▶ Your objective: Across the entries, how many lines have the string "list" in them? Reply with only a number.

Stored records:
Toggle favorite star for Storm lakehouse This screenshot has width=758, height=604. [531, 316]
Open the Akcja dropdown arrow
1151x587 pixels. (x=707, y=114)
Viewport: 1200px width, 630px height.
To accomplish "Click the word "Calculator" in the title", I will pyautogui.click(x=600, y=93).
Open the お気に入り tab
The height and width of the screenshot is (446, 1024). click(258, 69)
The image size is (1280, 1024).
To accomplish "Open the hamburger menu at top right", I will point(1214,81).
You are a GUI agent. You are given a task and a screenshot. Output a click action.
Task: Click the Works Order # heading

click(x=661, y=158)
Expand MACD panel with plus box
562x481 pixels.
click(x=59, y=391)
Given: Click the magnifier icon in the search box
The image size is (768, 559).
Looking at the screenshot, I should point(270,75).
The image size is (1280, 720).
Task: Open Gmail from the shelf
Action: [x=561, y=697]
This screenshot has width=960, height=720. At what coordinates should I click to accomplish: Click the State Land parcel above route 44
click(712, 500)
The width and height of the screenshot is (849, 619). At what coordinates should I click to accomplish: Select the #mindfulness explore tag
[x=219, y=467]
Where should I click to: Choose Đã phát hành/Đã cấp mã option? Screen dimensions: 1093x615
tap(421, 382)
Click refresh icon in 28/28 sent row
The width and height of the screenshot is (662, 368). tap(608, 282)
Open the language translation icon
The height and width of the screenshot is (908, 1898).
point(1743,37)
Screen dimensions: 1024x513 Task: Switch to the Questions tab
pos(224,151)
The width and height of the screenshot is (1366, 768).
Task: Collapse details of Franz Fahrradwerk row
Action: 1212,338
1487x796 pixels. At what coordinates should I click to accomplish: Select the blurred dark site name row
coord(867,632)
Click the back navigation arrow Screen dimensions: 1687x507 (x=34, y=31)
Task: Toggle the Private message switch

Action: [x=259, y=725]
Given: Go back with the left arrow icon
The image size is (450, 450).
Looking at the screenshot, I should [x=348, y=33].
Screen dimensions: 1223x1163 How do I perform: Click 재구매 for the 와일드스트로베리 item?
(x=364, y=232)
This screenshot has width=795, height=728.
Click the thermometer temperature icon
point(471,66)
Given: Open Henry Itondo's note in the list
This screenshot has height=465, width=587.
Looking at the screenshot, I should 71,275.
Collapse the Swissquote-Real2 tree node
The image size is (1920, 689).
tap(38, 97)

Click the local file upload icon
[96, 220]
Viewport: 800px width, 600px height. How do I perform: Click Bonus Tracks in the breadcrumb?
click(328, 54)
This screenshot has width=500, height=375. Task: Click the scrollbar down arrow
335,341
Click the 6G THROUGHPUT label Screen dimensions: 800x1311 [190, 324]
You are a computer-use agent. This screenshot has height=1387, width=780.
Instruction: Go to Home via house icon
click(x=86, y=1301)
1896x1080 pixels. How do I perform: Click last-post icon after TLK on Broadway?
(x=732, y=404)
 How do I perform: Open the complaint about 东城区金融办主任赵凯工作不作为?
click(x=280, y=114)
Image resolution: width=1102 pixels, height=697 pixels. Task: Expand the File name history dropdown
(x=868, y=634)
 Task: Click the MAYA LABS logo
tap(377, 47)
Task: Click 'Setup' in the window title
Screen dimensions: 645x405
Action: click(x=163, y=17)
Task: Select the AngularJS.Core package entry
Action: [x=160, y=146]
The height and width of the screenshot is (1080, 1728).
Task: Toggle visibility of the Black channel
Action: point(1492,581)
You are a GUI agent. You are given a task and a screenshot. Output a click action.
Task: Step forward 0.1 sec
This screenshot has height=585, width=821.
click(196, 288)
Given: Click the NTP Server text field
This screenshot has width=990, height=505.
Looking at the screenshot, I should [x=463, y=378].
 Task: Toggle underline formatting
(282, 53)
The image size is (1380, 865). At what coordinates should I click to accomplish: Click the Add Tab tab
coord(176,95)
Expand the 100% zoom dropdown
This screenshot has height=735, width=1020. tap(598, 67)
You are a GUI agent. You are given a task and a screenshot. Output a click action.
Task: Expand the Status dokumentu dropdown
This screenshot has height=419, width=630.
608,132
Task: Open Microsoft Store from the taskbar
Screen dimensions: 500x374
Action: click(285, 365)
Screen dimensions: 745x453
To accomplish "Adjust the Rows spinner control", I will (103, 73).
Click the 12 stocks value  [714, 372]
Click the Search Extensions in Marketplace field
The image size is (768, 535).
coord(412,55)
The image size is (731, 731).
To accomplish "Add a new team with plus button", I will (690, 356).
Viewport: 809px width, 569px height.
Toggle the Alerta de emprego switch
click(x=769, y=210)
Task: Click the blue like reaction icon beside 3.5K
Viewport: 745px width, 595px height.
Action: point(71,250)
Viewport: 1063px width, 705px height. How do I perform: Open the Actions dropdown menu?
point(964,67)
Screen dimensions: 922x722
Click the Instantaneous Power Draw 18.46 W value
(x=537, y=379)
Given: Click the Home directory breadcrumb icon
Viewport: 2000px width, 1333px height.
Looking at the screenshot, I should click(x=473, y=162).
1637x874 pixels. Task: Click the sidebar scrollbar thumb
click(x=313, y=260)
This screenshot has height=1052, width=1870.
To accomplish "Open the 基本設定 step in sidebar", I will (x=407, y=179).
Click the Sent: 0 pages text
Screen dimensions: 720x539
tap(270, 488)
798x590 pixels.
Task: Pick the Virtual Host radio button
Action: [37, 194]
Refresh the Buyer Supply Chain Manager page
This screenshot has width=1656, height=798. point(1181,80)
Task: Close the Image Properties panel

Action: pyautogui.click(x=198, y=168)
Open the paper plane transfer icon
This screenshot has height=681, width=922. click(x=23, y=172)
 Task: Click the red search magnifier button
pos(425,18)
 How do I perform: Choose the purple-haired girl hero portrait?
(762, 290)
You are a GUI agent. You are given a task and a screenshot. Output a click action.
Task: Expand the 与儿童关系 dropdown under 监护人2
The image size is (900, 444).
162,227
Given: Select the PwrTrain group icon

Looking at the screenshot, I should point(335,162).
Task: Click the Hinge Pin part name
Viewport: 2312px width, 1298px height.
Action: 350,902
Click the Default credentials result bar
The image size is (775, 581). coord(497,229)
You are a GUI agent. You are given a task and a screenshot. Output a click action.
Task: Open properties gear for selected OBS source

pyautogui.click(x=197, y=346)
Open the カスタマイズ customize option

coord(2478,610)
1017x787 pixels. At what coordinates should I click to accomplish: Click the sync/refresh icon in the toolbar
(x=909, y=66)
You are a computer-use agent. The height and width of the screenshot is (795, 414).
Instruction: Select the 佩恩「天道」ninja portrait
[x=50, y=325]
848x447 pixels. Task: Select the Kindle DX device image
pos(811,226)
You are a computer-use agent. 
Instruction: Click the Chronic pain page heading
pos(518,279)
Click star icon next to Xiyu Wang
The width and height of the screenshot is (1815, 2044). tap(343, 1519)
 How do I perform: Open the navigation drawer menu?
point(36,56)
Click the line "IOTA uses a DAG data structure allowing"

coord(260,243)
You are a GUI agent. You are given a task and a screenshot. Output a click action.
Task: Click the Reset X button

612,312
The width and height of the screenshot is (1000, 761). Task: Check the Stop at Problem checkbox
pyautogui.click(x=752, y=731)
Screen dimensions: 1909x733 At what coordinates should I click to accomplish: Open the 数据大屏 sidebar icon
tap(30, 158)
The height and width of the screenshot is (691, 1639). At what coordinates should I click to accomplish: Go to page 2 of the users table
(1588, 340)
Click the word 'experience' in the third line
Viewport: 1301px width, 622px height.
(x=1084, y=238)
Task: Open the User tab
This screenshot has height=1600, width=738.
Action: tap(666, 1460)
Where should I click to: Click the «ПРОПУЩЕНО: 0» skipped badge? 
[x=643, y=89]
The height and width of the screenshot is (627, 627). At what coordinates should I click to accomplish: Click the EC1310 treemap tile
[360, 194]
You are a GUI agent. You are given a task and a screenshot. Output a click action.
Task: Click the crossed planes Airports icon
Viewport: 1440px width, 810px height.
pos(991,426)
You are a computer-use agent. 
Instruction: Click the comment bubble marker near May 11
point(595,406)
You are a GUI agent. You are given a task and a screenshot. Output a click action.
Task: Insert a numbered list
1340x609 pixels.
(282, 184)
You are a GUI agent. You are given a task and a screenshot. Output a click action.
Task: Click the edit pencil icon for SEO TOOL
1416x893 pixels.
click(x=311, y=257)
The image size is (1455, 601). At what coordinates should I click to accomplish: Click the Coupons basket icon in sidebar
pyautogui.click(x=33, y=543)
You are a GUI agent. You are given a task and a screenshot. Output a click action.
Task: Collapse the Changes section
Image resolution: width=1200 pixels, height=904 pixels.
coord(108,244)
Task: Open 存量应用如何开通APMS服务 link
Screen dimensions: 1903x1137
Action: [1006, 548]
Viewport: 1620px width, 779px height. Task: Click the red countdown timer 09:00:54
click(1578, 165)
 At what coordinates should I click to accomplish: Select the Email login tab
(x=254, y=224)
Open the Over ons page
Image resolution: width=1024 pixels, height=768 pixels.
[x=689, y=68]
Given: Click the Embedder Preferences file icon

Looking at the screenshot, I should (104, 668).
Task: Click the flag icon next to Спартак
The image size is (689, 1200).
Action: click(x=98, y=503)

▶ Written answer: 2